WHAT YOU WILL DO:
The line with "Image resolution: width=1512 pixels, height=787" marks where to begin. Please copy it and each line after it to the end of the records below, exactly.

________

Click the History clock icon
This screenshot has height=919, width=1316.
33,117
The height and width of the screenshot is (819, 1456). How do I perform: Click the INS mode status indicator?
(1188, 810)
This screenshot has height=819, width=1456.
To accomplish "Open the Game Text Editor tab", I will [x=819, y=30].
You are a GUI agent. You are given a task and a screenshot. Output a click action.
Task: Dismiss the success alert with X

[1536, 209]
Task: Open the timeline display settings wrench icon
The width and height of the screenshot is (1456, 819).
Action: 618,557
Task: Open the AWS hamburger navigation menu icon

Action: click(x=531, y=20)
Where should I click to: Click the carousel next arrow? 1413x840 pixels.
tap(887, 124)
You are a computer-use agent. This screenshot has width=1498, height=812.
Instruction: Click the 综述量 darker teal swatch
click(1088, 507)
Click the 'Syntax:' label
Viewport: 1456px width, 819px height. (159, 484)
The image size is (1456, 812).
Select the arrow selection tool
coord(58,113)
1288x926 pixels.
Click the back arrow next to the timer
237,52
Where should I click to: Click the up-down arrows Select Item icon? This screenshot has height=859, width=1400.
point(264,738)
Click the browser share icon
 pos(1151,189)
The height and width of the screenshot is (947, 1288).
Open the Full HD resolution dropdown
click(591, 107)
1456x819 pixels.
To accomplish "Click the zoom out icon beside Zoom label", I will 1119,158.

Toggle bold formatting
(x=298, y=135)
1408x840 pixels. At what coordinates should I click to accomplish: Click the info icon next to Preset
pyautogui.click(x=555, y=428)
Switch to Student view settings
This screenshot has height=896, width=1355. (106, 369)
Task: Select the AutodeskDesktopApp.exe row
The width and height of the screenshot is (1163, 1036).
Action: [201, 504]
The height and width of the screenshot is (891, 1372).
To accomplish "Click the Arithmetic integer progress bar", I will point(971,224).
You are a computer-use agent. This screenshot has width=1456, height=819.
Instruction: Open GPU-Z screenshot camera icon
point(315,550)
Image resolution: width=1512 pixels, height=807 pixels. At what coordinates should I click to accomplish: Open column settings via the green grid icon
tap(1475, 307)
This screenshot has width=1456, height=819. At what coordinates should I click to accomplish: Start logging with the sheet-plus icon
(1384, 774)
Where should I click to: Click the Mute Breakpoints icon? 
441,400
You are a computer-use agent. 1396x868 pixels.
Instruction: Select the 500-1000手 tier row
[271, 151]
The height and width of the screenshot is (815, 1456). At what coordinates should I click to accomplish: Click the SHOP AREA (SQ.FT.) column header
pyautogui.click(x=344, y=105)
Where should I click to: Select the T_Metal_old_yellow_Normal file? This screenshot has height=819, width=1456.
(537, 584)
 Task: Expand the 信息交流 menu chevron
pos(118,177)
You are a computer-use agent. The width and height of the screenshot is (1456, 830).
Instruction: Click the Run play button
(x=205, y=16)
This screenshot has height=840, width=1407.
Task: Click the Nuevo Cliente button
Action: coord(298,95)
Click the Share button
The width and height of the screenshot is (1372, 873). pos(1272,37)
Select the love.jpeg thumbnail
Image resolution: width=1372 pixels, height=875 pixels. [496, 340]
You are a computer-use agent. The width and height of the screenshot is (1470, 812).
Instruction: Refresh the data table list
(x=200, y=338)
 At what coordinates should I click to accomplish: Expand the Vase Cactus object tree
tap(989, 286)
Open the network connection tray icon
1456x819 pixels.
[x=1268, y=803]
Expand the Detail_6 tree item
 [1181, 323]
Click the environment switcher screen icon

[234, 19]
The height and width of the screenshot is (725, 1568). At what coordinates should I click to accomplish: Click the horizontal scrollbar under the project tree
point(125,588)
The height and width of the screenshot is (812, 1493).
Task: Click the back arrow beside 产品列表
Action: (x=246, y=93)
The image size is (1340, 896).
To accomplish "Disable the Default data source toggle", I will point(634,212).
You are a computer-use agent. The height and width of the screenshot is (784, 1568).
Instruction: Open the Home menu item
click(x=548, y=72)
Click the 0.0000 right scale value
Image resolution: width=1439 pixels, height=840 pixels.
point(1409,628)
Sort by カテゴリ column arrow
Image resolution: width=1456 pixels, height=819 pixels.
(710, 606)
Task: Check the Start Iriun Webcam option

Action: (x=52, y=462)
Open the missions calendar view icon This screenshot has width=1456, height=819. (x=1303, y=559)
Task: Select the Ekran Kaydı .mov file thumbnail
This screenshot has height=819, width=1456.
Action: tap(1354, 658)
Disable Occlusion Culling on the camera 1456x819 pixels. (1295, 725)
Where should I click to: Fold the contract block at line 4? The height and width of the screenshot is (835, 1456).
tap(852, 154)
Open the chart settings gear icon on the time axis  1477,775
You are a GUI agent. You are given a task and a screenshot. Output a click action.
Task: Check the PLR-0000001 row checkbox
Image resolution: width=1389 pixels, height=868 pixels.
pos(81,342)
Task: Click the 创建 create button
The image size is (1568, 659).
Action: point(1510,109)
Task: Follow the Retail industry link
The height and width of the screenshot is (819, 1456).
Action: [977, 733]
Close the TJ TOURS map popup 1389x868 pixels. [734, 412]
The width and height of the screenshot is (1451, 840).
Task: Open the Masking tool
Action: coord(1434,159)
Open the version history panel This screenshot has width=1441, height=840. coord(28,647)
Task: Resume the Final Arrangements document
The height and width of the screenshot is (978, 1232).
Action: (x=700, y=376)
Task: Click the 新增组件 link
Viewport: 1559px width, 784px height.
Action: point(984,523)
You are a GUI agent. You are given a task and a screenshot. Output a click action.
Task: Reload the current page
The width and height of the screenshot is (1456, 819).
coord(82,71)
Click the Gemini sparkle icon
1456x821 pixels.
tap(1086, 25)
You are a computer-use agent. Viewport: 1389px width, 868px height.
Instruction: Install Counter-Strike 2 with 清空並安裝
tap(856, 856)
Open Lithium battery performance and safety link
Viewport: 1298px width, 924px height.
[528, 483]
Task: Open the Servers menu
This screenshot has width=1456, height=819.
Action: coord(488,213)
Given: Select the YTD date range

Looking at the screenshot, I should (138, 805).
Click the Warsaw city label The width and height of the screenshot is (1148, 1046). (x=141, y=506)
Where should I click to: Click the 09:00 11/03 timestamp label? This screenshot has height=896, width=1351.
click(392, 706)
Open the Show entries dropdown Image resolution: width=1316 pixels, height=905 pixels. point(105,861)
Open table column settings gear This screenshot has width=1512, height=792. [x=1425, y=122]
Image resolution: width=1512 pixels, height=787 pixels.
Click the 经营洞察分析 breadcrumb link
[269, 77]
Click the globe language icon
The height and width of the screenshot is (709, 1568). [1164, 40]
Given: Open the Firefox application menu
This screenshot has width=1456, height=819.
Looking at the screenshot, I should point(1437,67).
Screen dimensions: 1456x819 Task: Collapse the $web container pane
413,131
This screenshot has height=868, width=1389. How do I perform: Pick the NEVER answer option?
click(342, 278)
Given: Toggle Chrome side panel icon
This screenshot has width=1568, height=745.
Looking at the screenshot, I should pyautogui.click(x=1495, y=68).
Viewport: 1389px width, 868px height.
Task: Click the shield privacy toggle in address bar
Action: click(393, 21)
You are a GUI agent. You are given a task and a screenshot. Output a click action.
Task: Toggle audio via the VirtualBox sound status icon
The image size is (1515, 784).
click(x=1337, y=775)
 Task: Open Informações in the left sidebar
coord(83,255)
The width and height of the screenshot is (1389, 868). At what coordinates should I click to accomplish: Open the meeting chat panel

________

TASK ANSWER:
Image resolution: width=1512 pixels, height=787 pixels.
Click the 经营洞察分析 breadcrumb link
[269, 77]
Click the globe language icon
The height and width of the screenshot is (709, 1568). [1164, 40]
Given: Open the Firefox application menu
This screenshot has width=1456, height=819.
Looking at the screenshot, I should point(1437,67).
Screen dimensions: 1456x819 Task: Collapse the $web container pane
413,131
This screenshot has height=868, width=1389. How do I perform: Pick the NEVER answer option?
click(342, 278)
Given: Toggle Chrome side panel icon
This screenshot has width=1568, height=745.
Looking at the screenshot, I should pyautogui.click(x=1495, y=68).
Viewport: 1389px width, 868px height.
Task: Click the shield privacy toggle in address bar
Action: click(393, 21)
You are a GUI agent. You are given a task and a screenshot. Output a click action.
Task: Toggle audio via the VirtualBox sound status icon
The image size is (1515, 784).
click(x=1337, y=775)
 Task: Open Informações in the left sidebar
coord(83,255)
The width and height of the screenshot is (1389, 868). At what coordinates should I click to accomplish: Open the meeting chat panel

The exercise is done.